◆ **SUPPLIED PASSAGE**:
The second respondent is an attorney
practising in George. The complaint against him was dismissed
on the grounds that the
second respondent had provided a reasonable
explanation for his actions.
3.
The applicant contends that the LPC
committed “gross irregularities” and other irregularities
in dismissing the complaint.
It is for this reason that she seeks to
review and set aside the LPC's decision. Although the applicant
does not say so,
her application falls to be determined under the
provisions of the Promotion of Administrative Justice Act 3 of 2000
(“PAJA”).
The LPC’s decision clearly
qualifies as administrative action as defined in section 1 of PAJA,
in relevant part reading as
follows:
“
'administrative
action' means any decision taken, or any failure to take a
decision, by-
…
(b)
a natural or juristic person, other than an organ of state, when
exercising a public power
or performing a public function in terms of
an empowering provision,
which adversely
affects the rights of any person and which has a direct, external
legal effect, …”
[3]
4.
It is necessary briefly to refer to the
events that transpired on the day of the hearing, before dealing with
the merits of the
application.
5.
At
10:00, when the hearing should have commenced, the applicant was not
present. The Court stood down to enable the applicant’s
name to be called outside of the relevant courtroom
[4]
as well as in the foyer. The LPC’s attorney was requested
to find out whether the applicant was perhaps in the unopposed
motion
court
[5]
or outside at the
entrance to the High Court.
6.

◆ **DATA SECTION**:
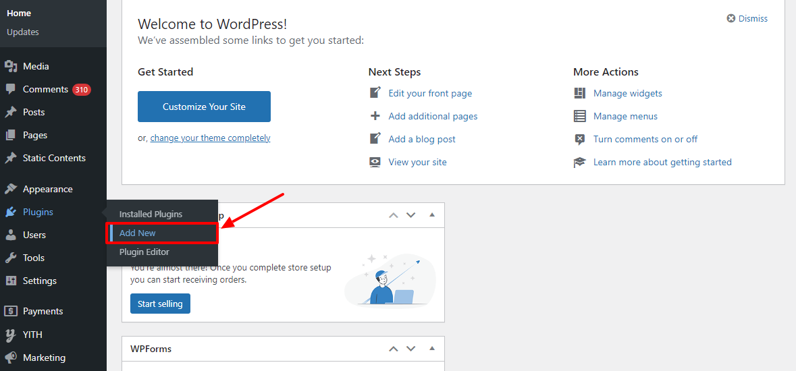Click the Settings sliders icon
The height and width of the screenshot is (371, 796).
[x=10, y=281]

◆ **TO DO**:
1. According to the judgment excerpt, in which town does the second respondent practise as an attorney?
2. Reproduce everything in the judgment excerpt from "a natural or" down to "application.".
Work only from the judgment excerpt.

◆ **OUTPUTS FOR THE TASKS**:
1. George.

2.
a natural or juristic person, other than an organ of state, when
exercising a public power
or performing a public function in terms of
an empowering provision,
which adversely
affects the rights of any person and which has a direct, external
legal effect, …”
[3]
4.
It is necessary briefly to refer to the
events that transpired on the day of the hearing, before dealing with
the merits of the
application.